* **Given data**
※

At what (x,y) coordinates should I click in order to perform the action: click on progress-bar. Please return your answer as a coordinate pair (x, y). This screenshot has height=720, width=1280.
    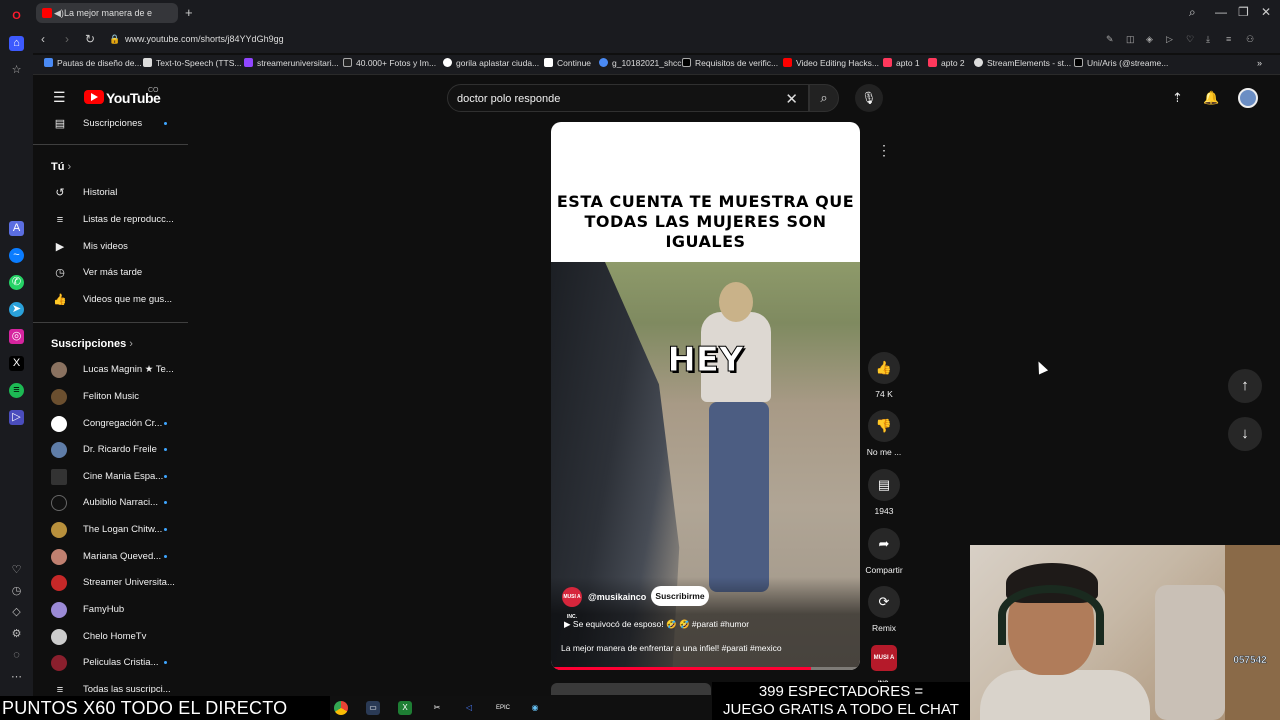
    Looking at the image, I should click on (681, 668).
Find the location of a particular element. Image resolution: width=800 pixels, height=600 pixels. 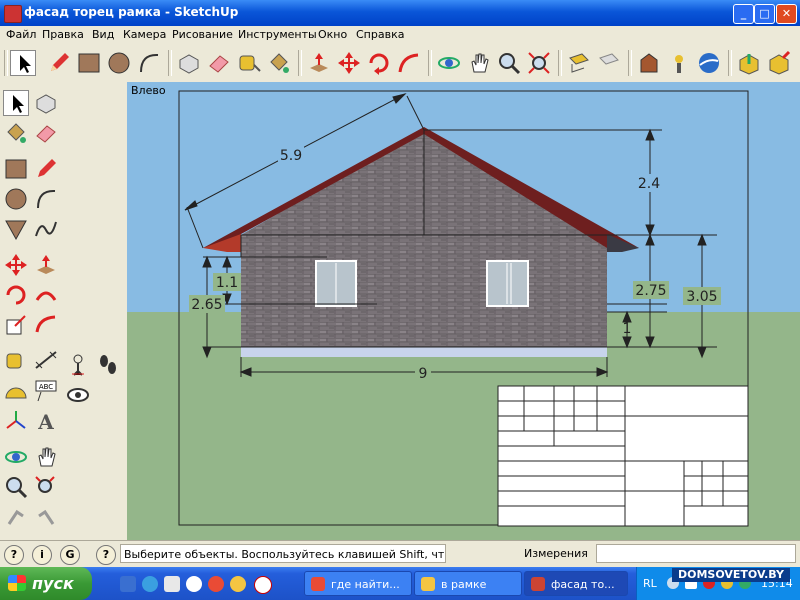

line-tool-icon is located at coordinates (46, 169).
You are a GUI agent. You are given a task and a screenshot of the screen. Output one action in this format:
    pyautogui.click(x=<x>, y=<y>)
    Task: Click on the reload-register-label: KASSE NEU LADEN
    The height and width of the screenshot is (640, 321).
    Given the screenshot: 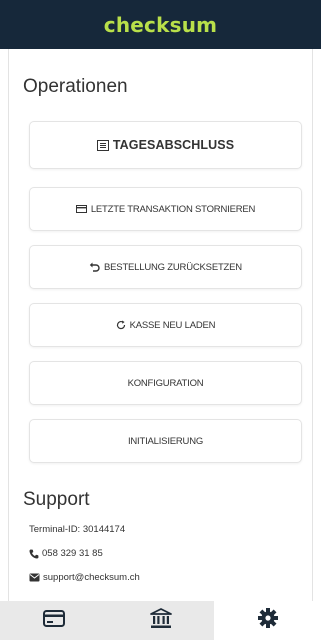 What is the action you would take?
    pyautogui.click(x=172, y=325)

※

* **Activity**
Arrange the records from their opening line through the line containing "Looking at the", both ends included, as a Markdown table with the columns Row and Text. Omit blank lines and leave the pictures out.

* **Response below**
| Row | Text |
|---|---|
| 1 | At what (x,y) coordinates should I click in order to perform the action: click on progress-bar. Please return your answer as a coordinate pair (x, y). This screenshot has height=720, width=1280. |
| 2 |     Looking at the image, I should click on (681, 668). |